▸ **WHAT YOU WILL DO**
The expected answer is a copy of every line in the listing that has the word "blue".

::::

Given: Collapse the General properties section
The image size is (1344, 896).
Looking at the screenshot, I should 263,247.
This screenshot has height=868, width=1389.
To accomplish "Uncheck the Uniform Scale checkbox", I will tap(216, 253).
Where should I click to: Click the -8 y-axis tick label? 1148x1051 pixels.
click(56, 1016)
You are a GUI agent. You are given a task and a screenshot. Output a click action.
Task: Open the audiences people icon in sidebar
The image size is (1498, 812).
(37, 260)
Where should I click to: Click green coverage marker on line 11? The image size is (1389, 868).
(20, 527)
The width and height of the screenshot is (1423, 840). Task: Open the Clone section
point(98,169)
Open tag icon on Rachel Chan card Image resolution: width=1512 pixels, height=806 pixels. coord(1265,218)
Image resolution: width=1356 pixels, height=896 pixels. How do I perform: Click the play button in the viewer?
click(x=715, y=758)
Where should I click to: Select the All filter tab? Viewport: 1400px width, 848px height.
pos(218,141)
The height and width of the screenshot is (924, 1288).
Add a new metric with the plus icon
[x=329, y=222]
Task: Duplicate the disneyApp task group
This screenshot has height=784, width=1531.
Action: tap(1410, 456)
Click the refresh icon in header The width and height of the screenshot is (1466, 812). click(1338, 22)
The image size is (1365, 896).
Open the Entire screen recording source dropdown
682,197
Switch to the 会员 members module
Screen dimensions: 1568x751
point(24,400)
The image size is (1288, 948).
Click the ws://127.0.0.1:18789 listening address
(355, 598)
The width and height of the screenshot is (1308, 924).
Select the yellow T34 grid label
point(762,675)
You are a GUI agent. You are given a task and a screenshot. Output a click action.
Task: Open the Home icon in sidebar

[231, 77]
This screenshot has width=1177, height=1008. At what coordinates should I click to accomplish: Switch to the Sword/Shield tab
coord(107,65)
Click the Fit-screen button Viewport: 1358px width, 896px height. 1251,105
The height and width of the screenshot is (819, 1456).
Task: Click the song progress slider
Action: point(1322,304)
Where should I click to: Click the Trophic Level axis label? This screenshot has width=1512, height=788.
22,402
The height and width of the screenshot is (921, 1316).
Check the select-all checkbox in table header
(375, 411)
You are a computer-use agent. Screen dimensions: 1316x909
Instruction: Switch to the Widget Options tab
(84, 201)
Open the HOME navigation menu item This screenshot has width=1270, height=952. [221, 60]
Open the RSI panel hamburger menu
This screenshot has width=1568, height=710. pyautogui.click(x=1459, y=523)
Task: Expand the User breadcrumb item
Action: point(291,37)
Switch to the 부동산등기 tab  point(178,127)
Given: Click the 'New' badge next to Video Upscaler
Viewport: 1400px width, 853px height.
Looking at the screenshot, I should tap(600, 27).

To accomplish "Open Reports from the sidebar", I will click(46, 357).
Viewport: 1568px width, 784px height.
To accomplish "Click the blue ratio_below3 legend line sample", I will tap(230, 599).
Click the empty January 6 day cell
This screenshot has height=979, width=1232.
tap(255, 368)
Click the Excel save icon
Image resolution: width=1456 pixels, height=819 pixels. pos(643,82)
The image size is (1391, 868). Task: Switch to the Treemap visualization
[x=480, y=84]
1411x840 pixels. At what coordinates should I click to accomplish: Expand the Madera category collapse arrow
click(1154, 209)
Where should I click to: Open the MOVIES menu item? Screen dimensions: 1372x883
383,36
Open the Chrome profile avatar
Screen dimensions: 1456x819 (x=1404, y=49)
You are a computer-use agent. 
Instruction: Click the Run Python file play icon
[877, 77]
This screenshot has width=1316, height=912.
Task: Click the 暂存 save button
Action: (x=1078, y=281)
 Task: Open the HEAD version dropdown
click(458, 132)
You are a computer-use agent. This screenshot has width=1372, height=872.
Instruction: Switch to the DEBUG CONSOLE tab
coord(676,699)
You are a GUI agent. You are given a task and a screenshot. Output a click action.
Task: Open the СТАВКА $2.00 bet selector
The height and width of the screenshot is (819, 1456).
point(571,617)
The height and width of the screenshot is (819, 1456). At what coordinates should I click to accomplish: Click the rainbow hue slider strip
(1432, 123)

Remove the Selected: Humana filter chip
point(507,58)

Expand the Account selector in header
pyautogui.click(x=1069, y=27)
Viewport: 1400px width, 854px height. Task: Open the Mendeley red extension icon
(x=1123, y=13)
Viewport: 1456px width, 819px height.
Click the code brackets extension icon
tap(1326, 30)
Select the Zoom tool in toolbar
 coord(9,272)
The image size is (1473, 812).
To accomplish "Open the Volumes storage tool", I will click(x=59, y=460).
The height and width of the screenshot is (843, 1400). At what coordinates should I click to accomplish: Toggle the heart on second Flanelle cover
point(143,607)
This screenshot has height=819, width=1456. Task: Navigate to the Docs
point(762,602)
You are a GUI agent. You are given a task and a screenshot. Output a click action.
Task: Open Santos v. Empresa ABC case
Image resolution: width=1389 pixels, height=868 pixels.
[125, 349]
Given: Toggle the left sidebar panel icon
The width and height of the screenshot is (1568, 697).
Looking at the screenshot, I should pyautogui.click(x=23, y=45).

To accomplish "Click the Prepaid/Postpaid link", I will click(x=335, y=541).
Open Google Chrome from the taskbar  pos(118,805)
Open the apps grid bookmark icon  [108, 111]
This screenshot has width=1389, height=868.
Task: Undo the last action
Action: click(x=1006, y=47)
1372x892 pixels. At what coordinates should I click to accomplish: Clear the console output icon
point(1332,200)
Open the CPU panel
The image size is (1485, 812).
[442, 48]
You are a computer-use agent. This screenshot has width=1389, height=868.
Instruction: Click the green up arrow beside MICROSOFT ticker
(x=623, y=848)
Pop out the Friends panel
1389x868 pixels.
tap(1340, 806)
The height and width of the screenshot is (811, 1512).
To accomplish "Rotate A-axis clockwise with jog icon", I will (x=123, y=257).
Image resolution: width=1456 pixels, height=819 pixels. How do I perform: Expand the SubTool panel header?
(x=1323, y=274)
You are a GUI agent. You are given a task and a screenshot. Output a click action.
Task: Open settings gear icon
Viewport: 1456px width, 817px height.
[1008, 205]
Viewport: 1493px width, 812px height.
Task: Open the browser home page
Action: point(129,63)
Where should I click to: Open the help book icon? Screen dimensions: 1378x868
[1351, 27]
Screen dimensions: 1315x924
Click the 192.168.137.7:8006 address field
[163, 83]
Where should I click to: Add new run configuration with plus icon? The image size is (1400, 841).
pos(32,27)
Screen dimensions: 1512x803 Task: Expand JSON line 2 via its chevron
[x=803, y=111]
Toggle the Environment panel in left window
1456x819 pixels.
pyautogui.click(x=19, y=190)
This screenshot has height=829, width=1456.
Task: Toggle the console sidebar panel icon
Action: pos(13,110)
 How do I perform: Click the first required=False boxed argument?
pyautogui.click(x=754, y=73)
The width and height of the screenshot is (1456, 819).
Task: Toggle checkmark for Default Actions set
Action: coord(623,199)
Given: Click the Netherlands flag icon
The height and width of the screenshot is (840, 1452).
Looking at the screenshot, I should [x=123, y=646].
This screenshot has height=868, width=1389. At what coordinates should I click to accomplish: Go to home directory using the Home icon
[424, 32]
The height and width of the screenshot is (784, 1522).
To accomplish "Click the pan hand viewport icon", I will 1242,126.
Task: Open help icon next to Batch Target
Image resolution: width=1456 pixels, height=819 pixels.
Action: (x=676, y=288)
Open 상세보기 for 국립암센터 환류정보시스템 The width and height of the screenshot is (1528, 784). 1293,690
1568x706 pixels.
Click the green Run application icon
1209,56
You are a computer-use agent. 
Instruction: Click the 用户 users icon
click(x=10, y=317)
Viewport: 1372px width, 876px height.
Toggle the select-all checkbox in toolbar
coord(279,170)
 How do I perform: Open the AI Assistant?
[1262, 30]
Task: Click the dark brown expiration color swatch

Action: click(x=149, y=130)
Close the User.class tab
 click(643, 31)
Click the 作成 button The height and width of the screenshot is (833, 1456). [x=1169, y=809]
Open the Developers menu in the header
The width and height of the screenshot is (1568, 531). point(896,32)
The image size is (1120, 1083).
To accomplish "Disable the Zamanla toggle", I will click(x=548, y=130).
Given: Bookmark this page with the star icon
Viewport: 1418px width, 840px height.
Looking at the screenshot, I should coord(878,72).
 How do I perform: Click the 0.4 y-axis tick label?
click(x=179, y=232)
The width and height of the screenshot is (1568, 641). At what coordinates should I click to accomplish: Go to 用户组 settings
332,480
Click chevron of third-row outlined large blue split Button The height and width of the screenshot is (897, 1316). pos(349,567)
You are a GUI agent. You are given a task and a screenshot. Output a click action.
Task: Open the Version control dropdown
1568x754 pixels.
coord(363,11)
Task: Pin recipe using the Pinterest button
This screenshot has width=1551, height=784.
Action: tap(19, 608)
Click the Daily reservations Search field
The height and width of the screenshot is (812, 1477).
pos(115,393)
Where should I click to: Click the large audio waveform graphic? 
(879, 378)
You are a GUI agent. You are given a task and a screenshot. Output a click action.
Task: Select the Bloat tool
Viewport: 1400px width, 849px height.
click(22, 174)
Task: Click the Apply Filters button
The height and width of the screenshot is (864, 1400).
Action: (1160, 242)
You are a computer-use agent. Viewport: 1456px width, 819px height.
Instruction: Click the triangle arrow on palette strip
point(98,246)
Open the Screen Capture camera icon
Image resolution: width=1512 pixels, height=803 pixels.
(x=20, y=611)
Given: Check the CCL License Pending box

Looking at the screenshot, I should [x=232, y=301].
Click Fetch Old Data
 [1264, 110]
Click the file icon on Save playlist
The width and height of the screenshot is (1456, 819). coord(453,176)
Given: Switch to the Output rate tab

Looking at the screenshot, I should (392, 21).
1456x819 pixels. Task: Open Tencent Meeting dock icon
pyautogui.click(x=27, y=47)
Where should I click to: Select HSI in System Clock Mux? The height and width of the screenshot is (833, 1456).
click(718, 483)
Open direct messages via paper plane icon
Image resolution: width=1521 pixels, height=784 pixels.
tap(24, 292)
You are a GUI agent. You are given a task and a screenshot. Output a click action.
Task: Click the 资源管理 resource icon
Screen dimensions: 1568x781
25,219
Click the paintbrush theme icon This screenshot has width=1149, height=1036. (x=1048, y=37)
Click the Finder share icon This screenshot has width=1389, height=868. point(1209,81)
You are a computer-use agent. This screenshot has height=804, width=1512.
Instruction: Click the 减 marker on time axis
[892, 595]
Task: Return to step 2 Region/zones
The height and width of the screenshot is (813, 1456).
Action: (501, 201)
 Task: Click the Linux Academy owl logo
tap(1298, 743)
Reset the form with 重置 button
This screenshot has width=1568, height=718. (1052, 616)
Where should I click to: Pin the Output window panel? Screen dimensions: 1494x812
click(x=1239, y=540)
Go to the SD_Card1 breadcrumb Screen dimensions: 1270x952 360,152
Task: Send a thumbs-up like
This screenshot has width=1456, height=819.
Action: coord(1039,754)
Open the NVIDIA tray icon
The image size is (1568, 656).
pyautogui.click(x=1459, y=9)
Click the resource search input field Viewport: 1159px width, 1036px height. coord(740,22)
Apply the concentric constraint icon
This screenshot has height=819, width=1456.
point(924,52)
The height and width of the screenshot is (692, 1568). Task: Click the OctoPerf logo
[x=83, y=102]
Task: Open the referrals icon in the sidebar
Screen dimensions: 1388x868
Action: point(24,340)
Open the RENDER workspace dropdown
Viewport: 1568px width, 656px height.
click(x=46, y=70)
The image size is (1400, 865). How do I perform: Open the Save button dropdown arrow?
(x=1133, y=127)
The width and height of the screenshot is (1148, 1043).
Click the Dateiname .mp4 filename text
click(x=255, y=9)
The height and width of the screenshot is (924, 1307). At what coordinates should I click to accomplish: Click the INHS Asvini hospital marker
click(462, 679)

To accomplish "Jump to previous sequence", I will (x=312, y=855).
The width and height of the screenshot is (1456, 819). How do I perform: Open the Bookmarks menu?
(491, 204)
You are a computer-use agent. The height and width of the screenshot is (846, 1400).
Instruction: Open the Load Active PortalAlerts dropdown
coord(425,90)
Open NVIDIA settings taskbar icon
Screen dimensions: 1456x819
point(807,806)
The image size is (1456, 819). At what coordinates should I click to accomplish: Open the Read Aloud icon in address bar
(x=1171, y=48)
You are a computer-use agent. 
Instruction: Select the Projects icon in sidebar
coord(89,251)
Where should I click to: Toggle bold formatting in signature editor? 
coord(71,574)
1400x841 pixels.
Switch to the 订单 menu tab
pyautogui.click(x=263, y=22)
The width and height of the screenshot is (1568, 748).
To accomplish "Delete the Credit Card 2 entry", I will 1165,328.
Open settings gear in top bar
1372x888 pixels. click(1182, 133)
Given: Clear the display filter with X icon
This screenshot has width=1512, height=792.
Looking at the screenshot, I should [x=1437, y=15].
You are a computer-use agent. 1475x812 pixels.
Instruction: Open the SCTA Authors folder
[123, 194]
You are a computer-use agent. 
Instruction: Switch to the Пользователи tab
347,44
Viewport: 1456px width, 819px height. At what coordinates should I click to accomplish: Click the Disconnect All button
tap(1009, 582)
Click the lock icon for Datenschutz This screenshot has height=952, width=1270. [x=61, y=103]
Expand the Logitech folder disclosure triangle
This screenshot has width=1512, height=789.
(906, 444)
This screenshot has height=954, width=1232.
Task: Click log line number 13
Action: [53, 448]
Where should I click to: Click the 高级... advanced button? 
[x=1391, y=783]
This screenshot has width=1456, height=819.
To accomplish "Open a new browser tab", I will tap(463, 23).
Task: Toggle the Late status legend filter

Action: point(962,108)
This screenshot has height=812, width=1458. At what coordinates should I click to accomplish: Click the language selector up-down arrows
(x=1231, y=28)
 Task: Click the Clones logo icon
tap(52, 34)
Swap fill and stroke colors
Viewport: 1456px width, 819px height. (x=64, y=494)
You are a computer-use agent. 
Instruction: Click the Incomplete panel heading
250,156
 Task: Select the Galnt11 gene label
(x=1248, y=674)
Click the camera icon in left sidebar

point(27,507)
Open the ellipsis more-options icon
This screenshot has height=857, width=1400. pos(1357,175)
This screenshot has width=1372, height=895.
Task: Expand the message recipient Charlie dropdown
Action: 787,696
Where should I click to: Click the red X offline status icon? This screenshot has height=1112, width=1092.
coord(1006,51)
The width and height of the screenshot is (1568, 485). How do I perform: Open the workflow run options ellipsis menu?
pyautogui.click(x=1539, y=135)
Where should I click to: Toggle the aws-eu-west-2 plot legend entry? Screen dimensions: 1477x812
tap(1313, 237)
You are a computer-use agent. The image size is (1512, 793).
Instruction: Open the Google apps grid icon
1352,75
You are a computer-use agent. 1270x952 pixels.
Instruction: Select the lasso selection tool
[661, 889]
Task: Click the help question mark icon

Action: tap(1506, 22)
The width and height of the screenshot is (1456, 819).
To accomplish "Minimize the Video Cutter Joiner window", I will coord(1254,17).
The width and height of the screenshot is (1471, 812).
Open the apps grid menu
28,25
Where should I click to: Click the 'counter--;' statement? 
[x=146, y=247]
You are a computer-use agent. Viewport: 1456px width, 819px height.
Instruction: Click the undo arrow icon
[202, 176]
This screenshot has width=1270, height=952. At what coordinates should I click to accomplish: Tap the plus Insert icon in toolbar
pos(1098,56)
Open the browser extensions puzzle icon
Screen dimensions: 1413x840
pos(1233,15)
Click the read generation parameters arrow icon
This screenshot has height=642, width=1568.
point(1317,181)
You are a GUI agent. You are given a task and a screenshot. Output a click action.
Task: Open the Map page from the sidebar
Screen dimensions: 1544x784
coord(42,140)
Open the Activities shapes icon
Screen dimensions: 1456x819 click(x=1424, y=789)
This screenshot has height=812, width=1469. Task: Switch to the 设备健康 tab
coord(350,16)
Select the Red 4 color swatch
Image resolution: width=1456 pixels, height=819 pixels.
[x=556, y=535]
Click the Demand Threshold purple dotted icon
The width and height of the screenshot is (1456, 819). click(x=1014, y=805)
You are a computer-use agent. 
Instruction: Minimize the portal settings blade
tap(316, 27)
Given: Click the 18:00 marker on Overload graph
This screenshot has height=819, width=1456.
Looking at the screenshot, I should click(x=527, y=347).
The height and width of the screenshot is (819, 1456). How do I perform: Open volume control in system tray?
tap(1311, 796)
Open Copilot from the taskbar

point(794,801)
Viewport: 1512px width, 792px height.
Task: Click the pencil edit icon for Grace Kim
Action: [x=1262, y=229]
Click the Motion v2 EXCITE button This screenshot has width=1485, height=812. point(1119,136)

::::

▸ **EXPECTED OUTPUT**
To accomplish "Click the blue ratio_below3 legend line sample", I will tap(230, 599).
Click chevron of third-row outlined large blue split Button The height and width of the screenshot is (897, 1316). pos(349,567)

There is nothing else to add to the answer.